10 CISSP Test-Day Tips
After months of study and mind-numbing stress, you cram all night before the Certified Information Systems Security Professional (CISSP) credential exam, skip breakfast because you’re running late, and then forget everything you know because you have a splitting headache for the next six hours while sitting for your exam! That isn’t exactly a recipe for success — but the following ten test day tips can definitely get you on the right track.
Get a good night’s rest
The night before the exam isn’t the time to do any last-minute cramming. Studies have proven that a good night’s rest is essential to doing well on an exam. Have a nice dinner (gofor some carbohydrates and avoid anything spicy), and then get to bed early. Save the all-night party for the day after the exam.
You should dress in attire that’s comfortable — remember, this is a six-hour exam. It’s also a good idea to dress in layers — the exam room could be warmer or cooler than you’re used to.
Consider wearing loafers or other shoes that you can easily slip off (but please be considerate of others and wear clean socks!)
Eat a good breakfast
Mountain Dew and donuts: because breakfast is the most important meal of the day! Seriously, though, even if you’re not a breakfast person, try to get something down before sitting for the CISSP exam. No extra time is allotted for lunch breaks, so plan on eating a good, healthy, hearty breakfast.

--------------------

According to the CISSP test-day tips, why is dressing in layers a good idea?

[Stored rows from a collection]

--------------------

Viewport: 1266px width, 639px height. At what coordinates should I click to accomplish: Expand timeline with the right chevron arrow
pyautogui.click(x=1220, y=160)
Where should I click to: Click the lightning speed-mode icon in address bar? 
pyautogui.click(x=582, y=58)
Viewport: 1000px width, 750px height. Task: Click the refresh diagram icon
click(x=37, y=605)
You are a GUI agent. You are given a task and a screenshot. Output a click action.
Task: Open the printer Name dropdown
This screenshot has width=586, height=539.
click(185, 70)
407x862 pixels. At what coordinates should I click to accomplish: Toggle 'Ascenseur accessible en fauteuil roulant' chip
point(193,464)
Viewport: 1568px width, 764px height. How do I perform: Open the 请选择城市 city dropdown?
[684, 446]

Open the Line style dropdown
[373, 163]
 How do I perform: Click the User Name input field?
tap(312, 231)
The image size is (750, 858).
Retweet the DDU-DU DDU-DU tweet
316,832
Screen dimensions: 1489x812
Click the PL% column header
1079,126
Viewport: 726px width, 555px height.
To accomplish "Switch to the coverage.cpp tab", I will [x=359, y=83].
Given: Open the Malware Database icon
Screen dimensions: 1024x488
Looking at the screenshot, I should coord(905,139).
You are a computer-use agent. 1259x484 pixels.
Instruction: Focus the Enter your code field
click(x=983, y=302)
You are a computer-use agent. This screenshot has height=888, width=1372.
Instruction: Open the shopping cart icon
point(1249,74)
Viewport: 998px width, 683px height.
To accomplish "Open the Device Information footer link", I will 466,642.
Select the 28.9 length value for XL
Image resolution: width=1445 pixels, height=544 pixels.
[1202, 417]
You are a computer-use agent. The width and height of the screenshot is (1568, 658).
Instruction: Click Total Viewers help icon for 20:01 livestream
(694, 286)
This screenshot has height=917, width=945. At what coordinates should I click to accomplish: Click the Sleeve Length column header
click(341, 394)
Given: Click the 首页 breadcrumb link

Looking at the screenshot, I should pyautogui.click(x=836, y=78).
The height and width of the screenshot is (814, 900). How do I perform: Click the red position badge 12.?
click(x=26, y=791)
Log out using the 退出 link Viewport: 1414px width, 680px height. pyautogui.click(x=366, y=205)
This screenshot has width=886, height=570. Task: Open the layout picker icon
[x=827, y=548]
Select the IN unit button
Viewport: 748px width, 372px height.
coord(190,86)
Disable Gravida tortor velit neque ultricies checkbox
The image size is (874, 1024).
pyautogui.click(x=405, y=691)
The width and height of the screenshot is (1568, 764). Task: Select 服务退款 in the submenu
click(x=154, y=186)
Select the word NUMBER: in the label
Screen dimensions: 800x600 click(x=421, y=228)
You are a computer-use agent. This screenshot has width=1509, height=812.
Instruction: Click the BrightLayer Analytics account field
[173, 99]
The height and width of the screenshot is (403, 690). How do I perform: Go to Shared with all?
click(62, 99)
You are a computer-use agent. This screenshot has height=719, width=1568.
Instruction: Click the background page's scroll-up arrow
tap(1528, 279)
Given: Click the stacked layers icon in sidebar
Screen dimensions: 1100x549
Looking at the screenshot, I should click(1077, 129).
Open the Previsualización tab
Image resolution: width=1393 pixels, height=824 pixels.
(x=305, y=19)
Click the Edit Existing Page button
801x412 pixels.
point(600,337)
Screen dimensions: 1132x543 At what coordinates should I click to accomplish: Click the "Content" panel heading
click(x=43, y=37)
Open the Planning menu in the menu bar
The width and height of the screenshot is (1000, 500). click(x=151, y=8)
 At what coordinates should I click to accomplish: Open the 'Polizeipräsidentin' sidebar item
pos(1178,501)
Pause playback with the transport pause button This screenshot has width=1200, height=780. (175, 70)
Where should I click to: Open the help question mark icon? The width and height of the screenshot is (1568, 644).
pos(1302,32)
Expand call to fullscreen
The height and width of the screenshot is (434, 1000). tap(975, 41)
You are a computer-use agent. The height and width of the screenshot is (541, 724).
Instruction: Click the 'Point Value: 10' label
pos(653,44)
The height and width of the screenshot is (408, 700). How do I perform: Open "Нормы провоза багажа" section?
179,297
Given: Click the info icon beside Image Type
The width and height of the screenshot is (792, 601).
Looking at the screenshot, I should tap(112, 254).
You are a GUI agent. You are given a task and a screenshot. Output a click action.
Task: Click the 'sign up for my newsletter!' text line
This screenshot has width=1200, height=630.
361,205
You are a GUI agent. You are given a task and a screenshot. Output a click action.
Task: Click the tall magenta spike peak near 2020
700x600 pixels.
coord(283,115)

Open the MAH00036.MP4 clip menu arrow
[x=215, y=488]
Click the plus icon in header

--------------------

# Response for this exercise:
The exam room could be warmer or cooler than you're used to.